Subcutaneous Epcoritamab Effective in Patients with Relapsed or Refractory Large B-Cell Lymphoma

Take-aways:

• Epcoritamab is a subcutaneous CD3/CD20 bispecific antibody that induces anti-tumor activity across B-cell NHL subtypes.
• The study showed that epcoritamab is effective in patients with relapsed or refractory large B-cell lymphoma.
• While efficacy was observed in both CAR-T–exposed and –naïve patients, a numerically higher percentage of the latter responded to single-agent epcoritamab.

---

Late-breaking preliminary results from the large B-cell lymphoma (LBCL) expansion cohort in the phase II EPCORE NHL-1 study of subcutaneous epcoritamab in patients with relapsed or refractory B-cell non-Hodgkin lymphoma (NHL) showed that the off-the-shelf therapy demonstrated clinically meaningful results in this difficult-to-treat population.

As of January 31, 2022, the study had expanded to 157 patients with diffuse LBCL (including double/triple-hit and transformed), high-grade B-cell lymphoma, primary mediastinal LBCL, or grade 3b follicular lymphoma. Patients were treated with epcoritamab, a novel, subcutaneous CD3/CD20 bispecific antibody that induces anti-tumor activity across B-cell NHL subtypes in dose escalation as a single agent and in combination with various standards of care.

In the study, adults with relapsed or refractory CD20+ LBCL received epcoritamab (priming and intermediate doses followed by full doses of 48 mg) 1 mL subcutaneous (SC) injections in cycles of 28 days until disease progression or unacceptable toxicity. Measures to mitigate cytokine release syndrome (CRS) included step-up dosing and corticosteroid prophylaxis. Overall, 61% of patients had primary refractory disease, and 83% were refractory to the last line of therapy.

At a median follow-up of 10.7 months, the overall response rate (ORR) by Independent Review Committee based on Lugano criteria and assessed by positron emission tomography/computed tomography was 63%, including 39% complete responses (CRs). The ORR and CR rates were 69% and 42% for chimeric antigen receptor (CAR) T-cell–naïve patients and 54% and 34% for patients who previously received CAR-T therapy. The ORR was similar across subgroups, regardless of age, prior line of therapy, and de novo or transformed disease status.

Most CRS events were low grade and occurred during the first injection cycle, and immune effector cell-associated neurotoxicity syndrome was limited, accounting for one patient death. A total of 12 patients (7.6%) experienced treatment-emergent adverse events that led to treatment discontinuation, the most common of which were CRS, pyrexia, fatigue, and neutropenia.

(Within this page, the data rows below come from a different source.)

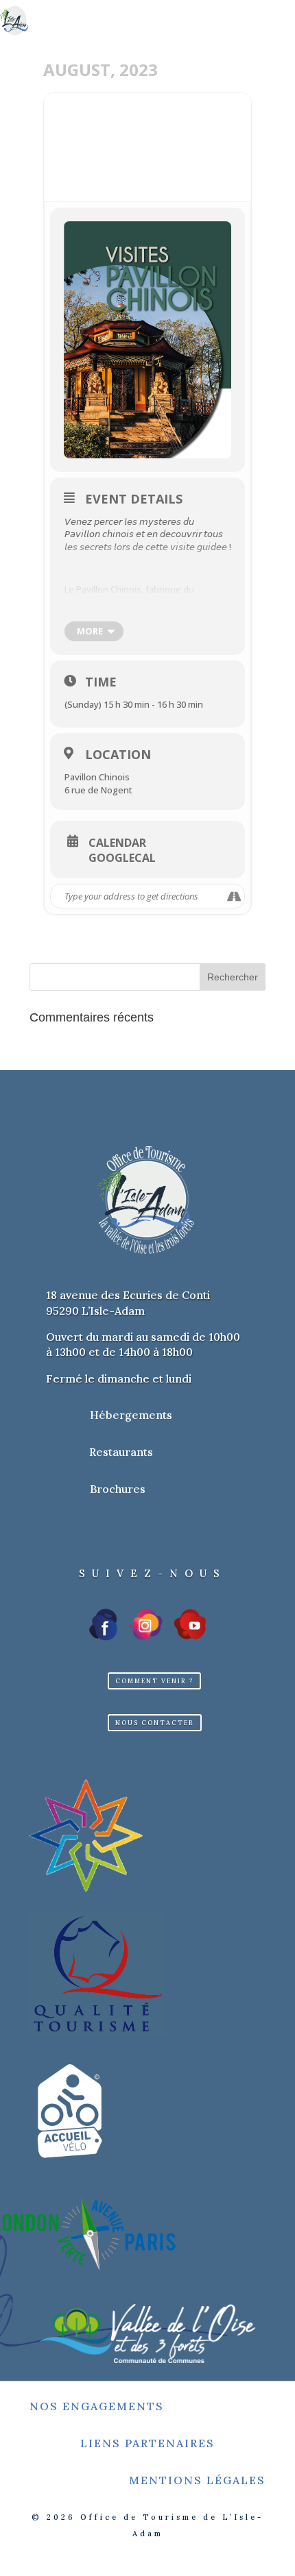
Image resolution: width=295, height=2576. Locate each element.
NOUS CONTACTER (154, 1722)
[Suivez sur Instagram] (146, 1624)
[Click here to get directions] (233, 896)
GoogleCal (122, 858)
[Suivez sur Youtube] (190, 1624)
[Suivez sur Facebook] (104, 1624)
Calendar (117, 843)
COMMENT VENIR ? (154, 1681)
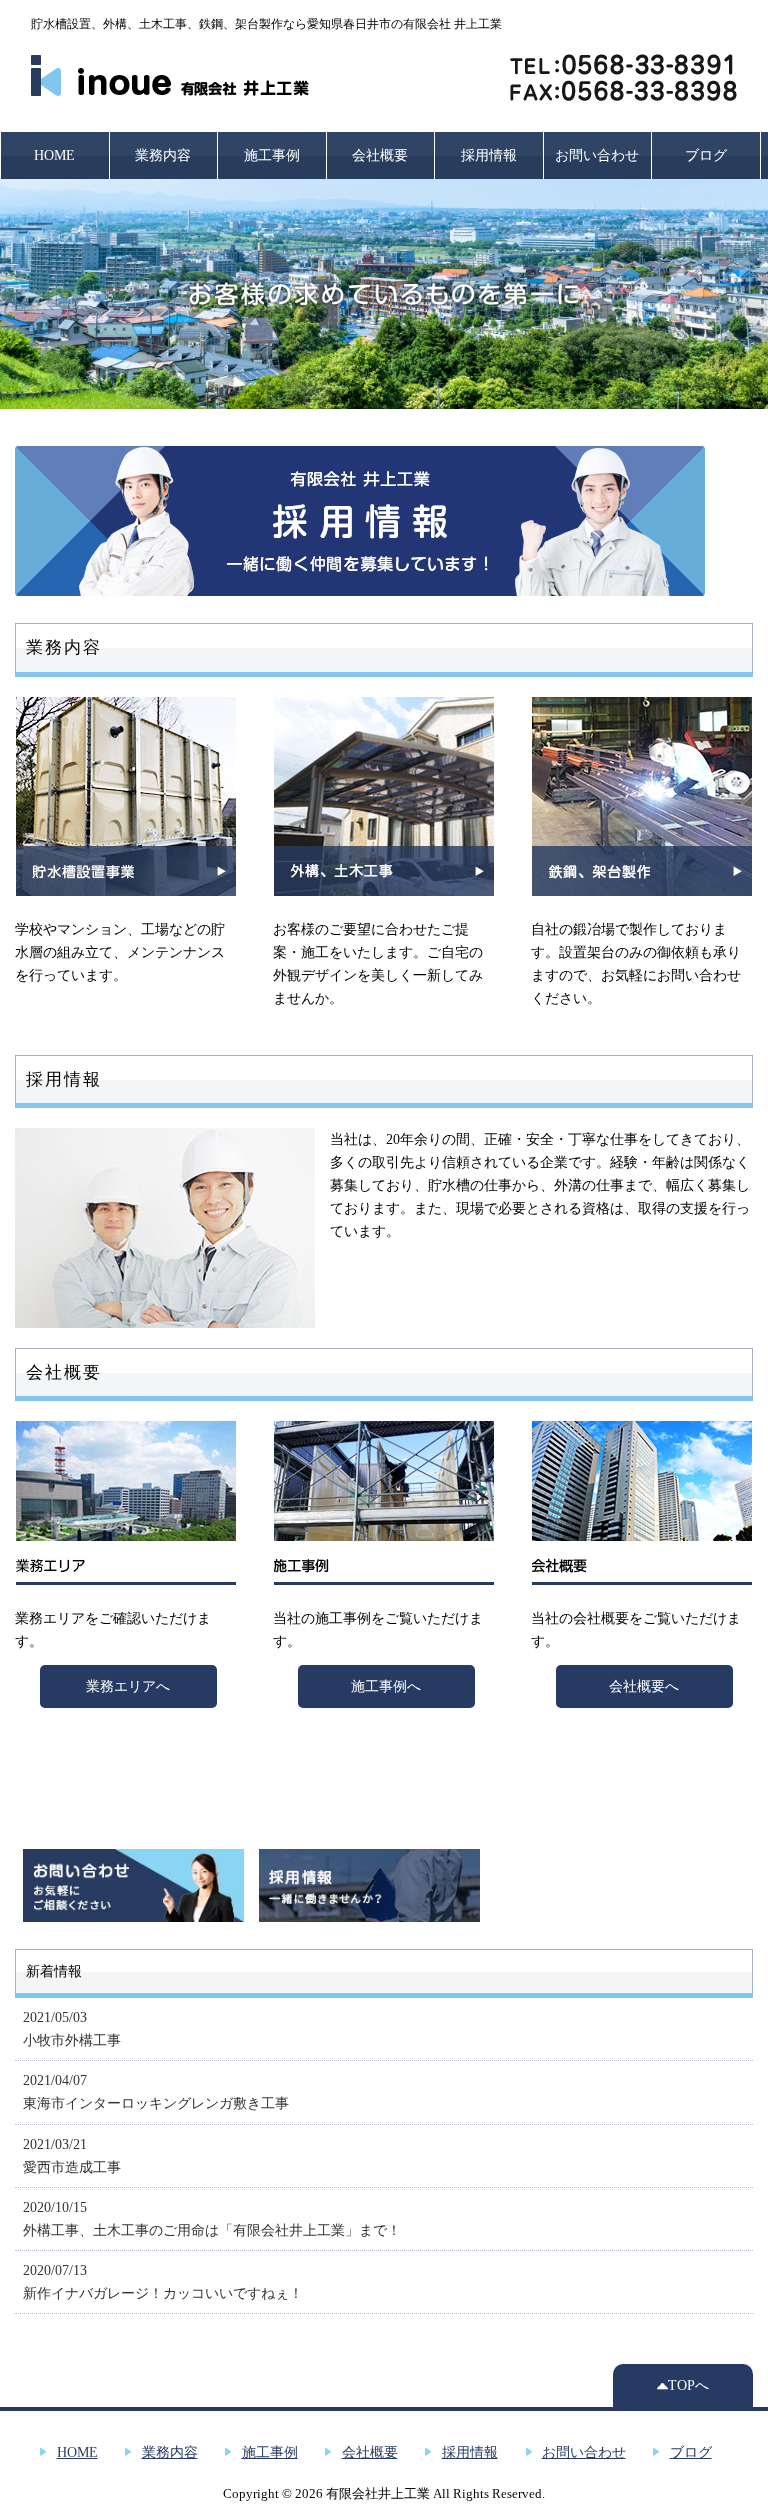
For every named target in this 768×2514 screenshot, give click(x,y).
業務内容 (163, 155)
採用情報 (489, 155)
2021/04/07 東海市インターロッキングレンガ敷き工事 (156, 2091)
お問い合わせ (597, 155)
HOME (54, 155)
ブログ (706, 155)
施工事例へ (386, 1686)
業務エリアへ (128, 1686)
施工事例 (272, 155)
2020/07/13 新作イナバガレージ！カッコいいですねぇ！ (163, 2281)
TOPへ (688, 2385)
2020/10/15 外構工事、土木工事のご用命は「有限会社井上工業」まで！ (212, 2218)
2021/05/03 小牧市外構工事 (72, 2028)
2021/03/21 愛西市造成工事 (72, 2155)
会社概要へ (644, 1686)
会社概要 (380, 155)
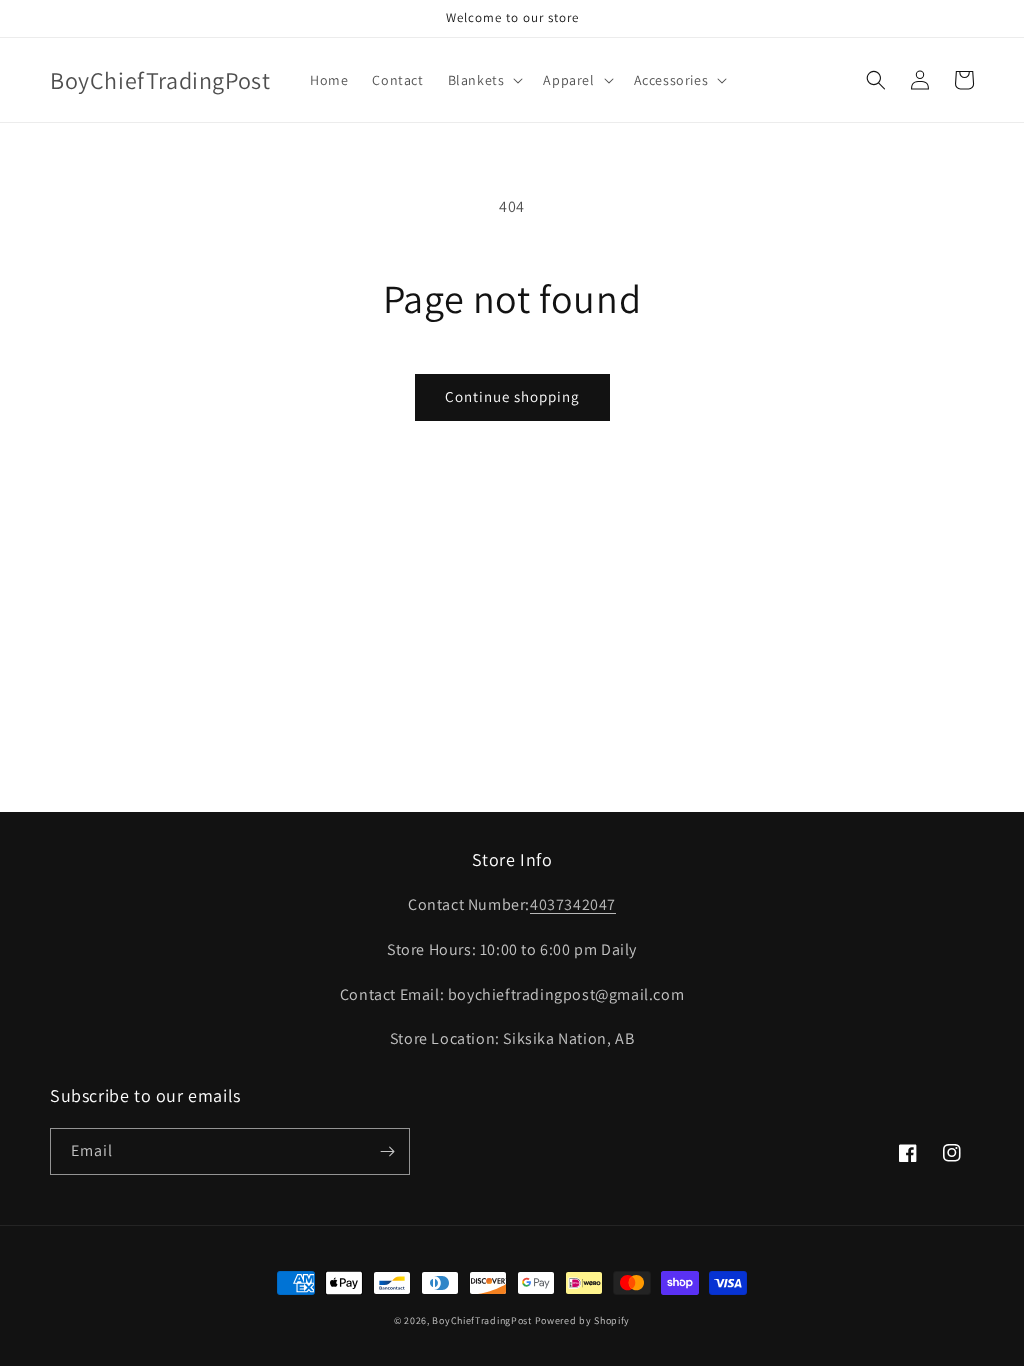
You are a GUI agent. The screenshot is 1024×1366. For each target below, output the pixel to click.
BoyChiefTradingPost (481, 1320)
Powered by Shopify (583, 1320)
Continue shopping (512, 396)
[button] (484, 80)
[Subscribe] (387, 1151)
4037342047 (573, 904)
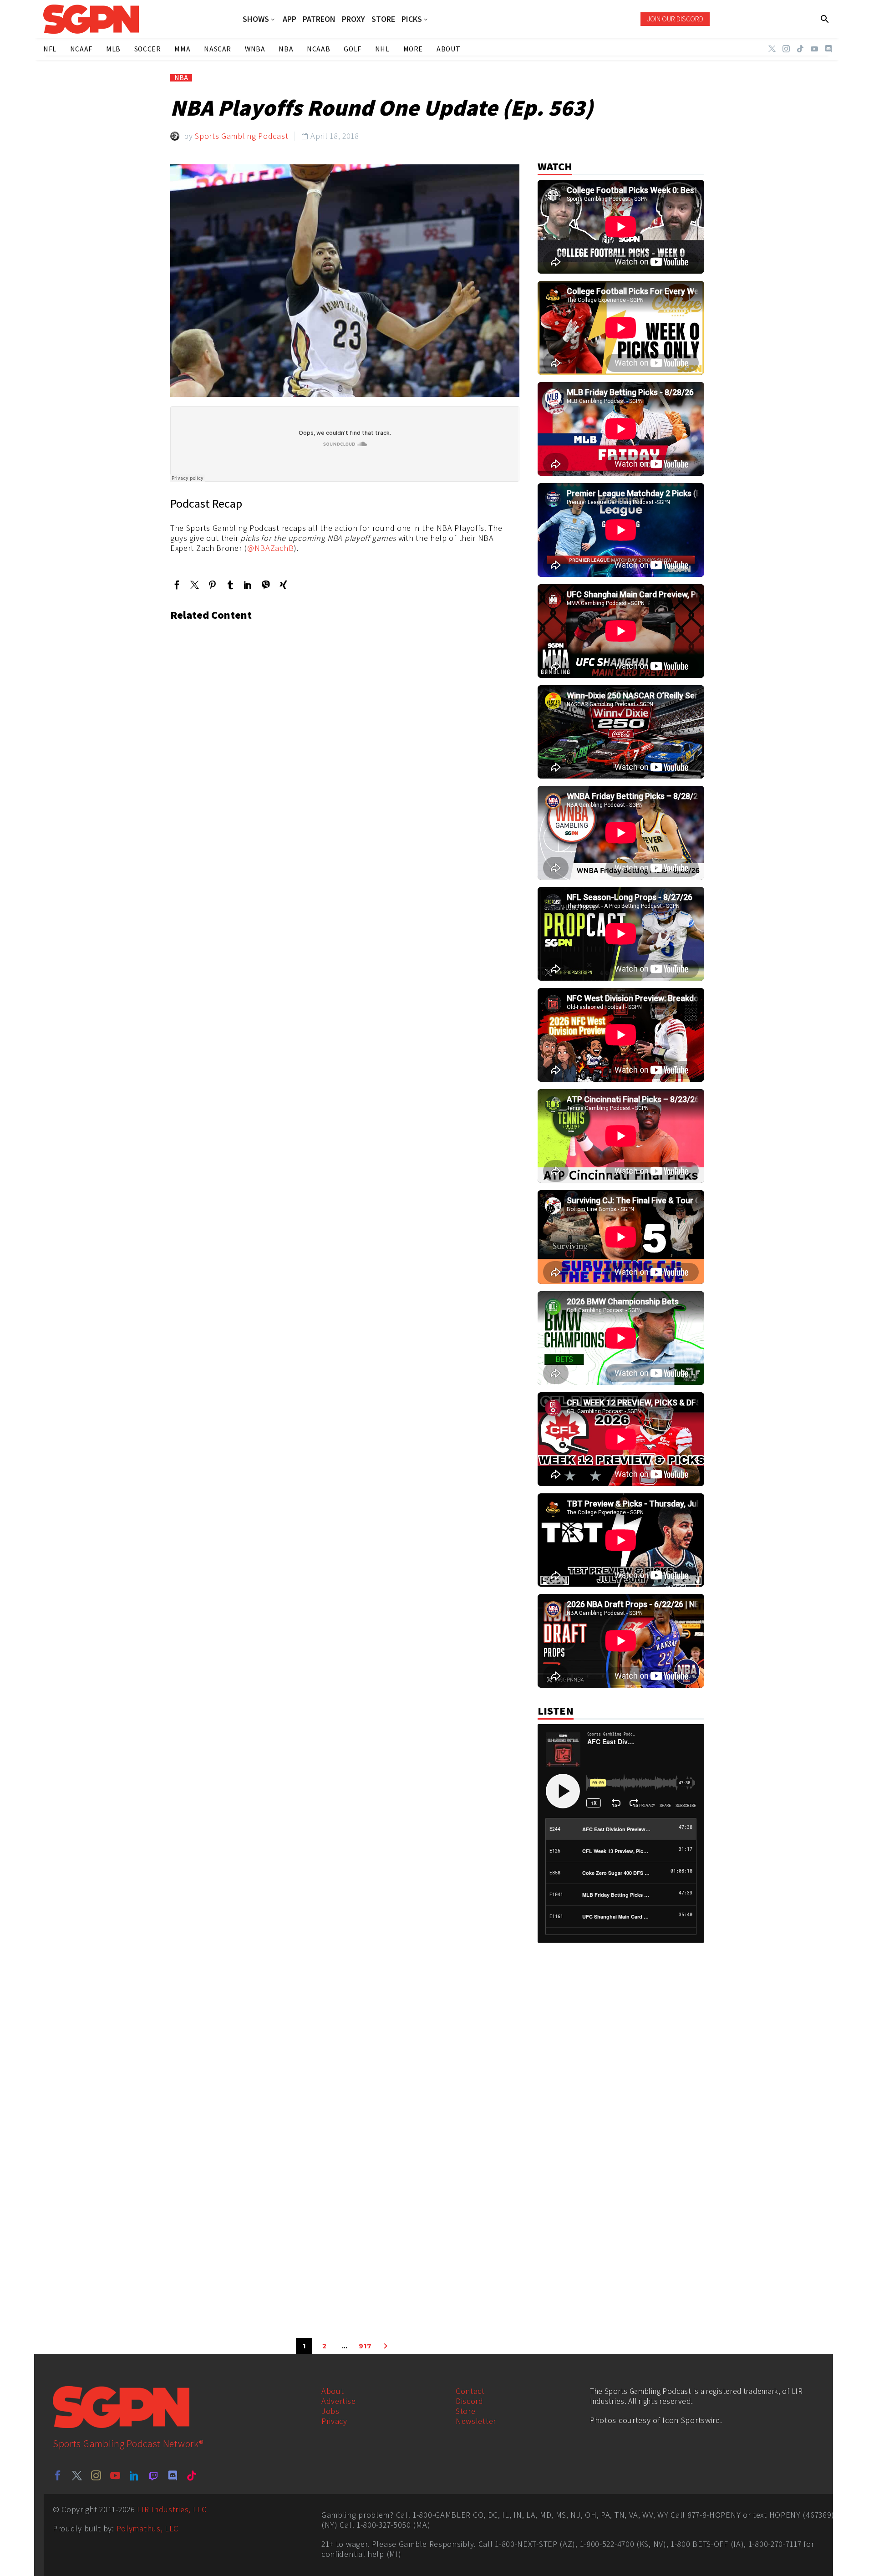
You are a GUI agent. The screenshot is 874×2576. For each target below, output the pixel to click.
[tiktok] (192, 2475)
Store (466, 2411)
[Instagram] (786, 48)
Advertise (338, 2401)
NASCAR (217, 49)
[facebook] (58, 2475)
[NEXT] (385, 2346)
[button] (825, 19)
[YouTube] (814, 48)
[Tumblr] (230, 584)
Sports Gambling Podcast (241, 136)
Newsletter (476, 2421)
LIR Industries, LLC (171, 2509)
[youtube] (115, 2475)
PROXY (353, 19)
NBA (181, 77)
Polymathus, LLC (148, 2528)
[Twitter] (772, 48)
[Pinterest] (212, 584)
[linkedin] (134, 2475)
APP (289, 19)
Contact (470, 2391)
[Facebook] (177, 584)
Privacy (334, 2421)
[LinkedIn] (248, 584)
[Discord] (828, 48)
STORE (383, 19)
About (332, 2391)
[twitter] (77, 2475)
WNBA (255, 49)
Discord (469, 2401)
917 (365, 2346)
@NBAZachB (270, 548)
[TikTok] (800, 48)
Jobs (330, 2411)
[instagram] (96, 2475)
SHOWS (256, 19)
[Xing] (283, 584)
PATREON (319, 19)
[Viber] (265, 584)
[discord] (173, 2475)
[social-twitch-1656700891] (153, 2475)
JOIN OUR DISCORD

“Epcoritamab is a convenient, SC, off-the-shelf therapy that demonstrated clinically meaningful and compelling efficacy including deep and durable responses in a challenging-to-treat, highly refractory LBCL population,” the authors concluded.

Reference

Thieblemont C, Phillips T, Ghesquieres H, et al. Primary results of subcutaneous epcoritamab dose expansion in patients with relapsed or refractory large B-cell lymphoma: a phase 2 study. Abstract #LB2364. Presented at the 2022 European Hematology Association Congress, June 9-12, 2022.